• EXERCISE DETAILS:
Every entry below has to appear again in your reply, word for word, but no picture may.
#### RECORDS TO PROCESS ####
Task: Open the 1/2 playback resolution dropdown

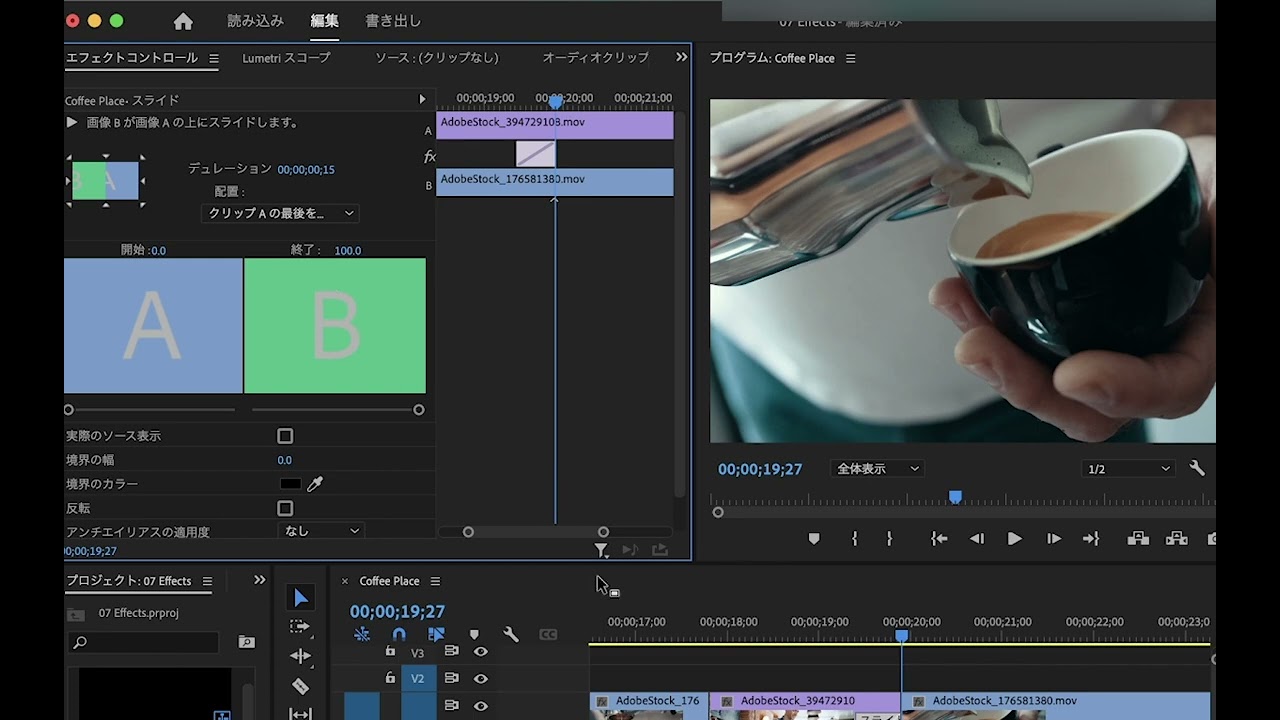Action: (1128, 469)
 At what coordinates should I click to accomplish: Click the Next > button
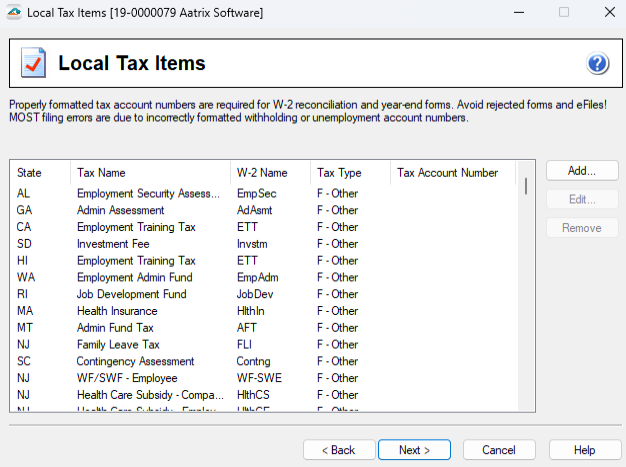pos(414,450)
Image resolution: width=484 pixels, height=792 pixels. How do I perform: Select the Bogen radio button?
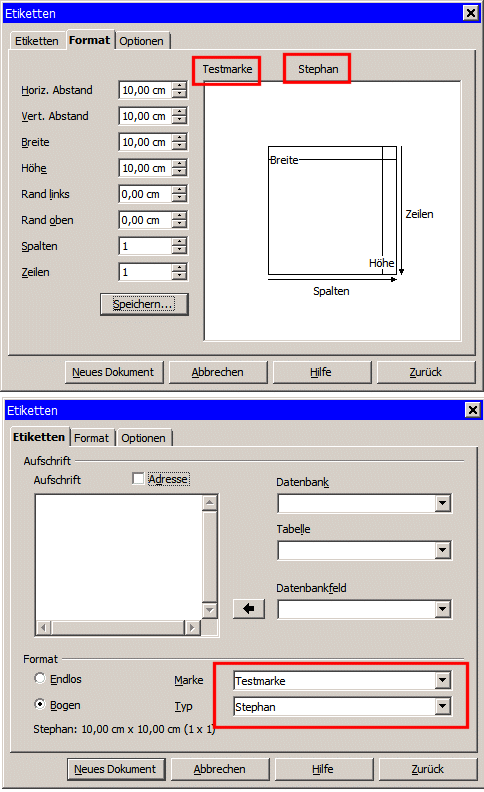[39, 704]
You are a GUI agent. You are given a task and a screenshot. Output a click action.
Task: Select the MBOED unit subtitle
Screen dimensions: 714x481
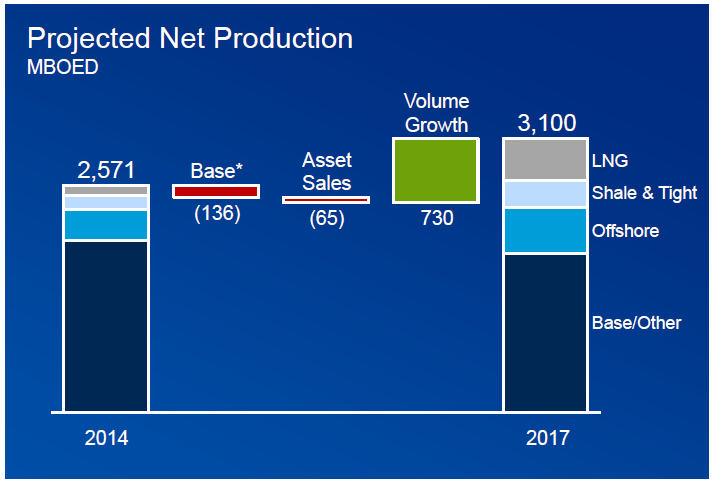(63, 68)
####
• SOLUTION TO THE EXERCISE:
Task: Open the 1/2 playback resolution dropdown

Action: (1128, 469)
 At what coordinates should I click to accomplish: Click the Next > button
pos(414,450)
Image resolution: width=484 pixels, height=792 pixels. How do I perform: Select the Bogen radio button?
[39, 704]
You are a GUI agent. You are given a task and a screenshot. Output a click action.
Task: Select the MBOED unit subtitle
Screen dimensions: 714x481
(63, 68)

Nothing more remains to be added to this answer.